While no statistical differences are observed in between methods, SFS has the possibility of providing qualitative information about what features are more important. For instance, the average of the spectrogram for Subject 9 are shown in Figure 3. Note that the frequency band with strongest variation related to the task is outside of the standard definition of Alpha band. Therefore, fixing the features would have produced poor results for this subject. In order to visualize the spatial characteristic of the signals, the best feature selected using SFS was plotted in the scalp for each electrode. This is shown in Figure 4. The left and right images for each subject correspond to the left and right-hand imagination respectively. These topographies are indicative of which electrode is more significant discriminant between classes. To illustrate this in a more particular way, let’s take Subject 1 and 4 as examples. In Subject 1, the electrode Cz has more power or energy in relation to other electrodes, which means that has discriminant information for class one, meanwhile, class two is discriminated by electrode C4. On the other hand, in Subject 4 class one is discriminated by looking at the electrode C3 and the class two conserve the same discriminant electrode as subject one. Moreover, the SFS method selected the frequency bands around the Alpha band as main feature for all subjects. It is worth noting the inverse relationship between class and the hemisphere with strongest activity. The hemisphere with strongest activity is the one with lower power due to the nature of the Alpha rhythm. This inverse relationship is related to the physiology of the neural system where structures in the left hemisphere control the motor functions in the right part of the body and vice-versa. In addition, according to ^{25}, the motor output leads to a continuous rhythmic sub-cortical discharge of neurons. Therefore, depending on the cortex activation, cortical cells would be affected doing the same activity. In this sense, Figure 4 also shows a pattern in all subjects about the location in the scalp of these discharges depending on the current imagination of the hand movement.

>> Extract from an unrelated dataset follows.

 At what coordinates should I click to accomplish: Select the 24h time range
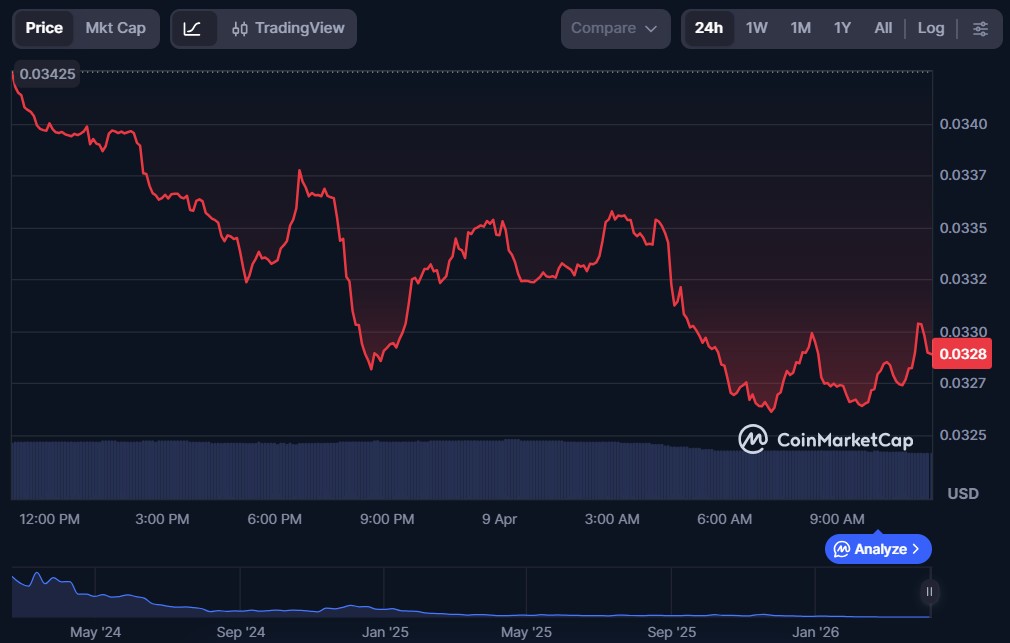708,28
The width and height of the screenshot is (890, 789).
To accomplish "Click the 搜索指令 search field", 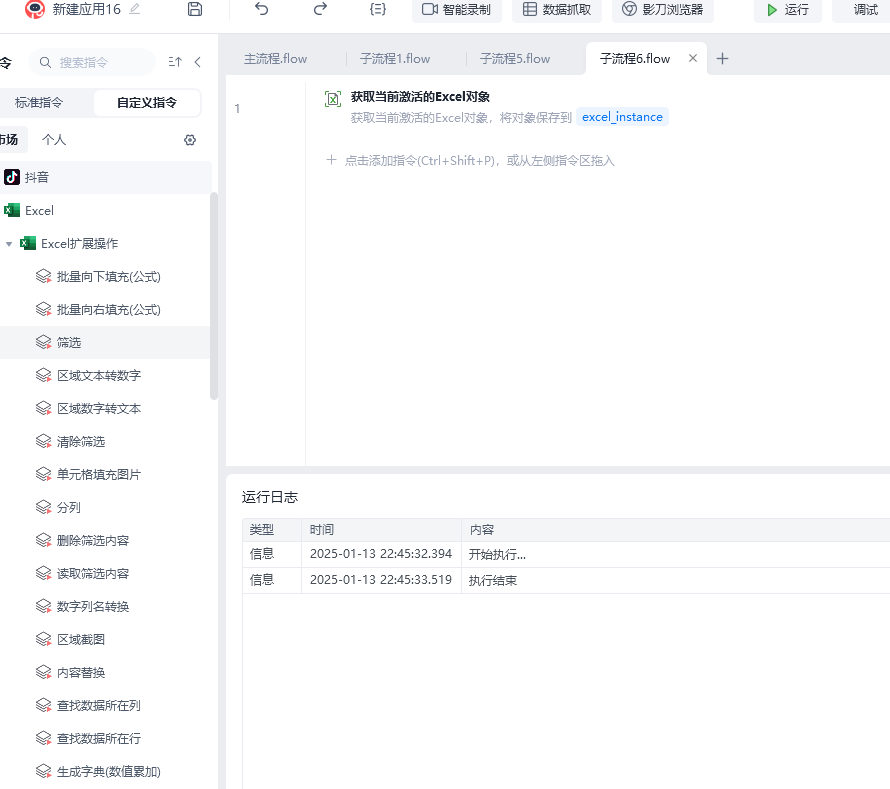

It is necessary to note that PCA will also provide a way to determine what is being extracted as main feature. The projection matrix *w* (see methods section) acts a spatial filter across features. However, given that the method has as priority to accommodate the highest amount of variance in few components, its operation is highly influenced by artifacts occurring in particular frequency bands, if such artifacts contain high amplitude.

Conclusions

In this work, a BCI system able to classify two different types of imaginary motor movement is presented. Feature extraction is performed by Short Time Fourier Transform, providing a representation of the brain signals in the time-frequency domain. Feature selection methods based on Principal Component Analysis and Sequential Forward Selection are implemented and compared as methods for a compact representation of the information available in the EEG signals. After feature selection, machine learning algorithms are used for classification. LDA and SVM were compared as their use in the BCI community is extensive. Results show that it is possible classify the mental imagery of subjects with accuracy above 80%, these results as good as the winner algorithm of the BCI competition IV^{26}. Also, LDA obtain more benefits from the feature selection than SVM. This is mainly due to the nature of the classifiers. LDA makes assumptions that are not usually fulfilled in real data (Gaussianity and uncorrelated features) which affect the performance of the system. SVM on the other side can deal with non-Gaussian data and is less affected the size of the feature vector that are input to the classifiers. Beyond the performance obtained, information about the spatial characteristics of the brain activity were obtained by plotting the topographical distribution of the more important features detected by SFS.

Our future work will involve adding new features to the system that could improve the performance. Some features to consider would be the difference of the instantaneous phase of signals and the relationships among different frequencies and electrodes.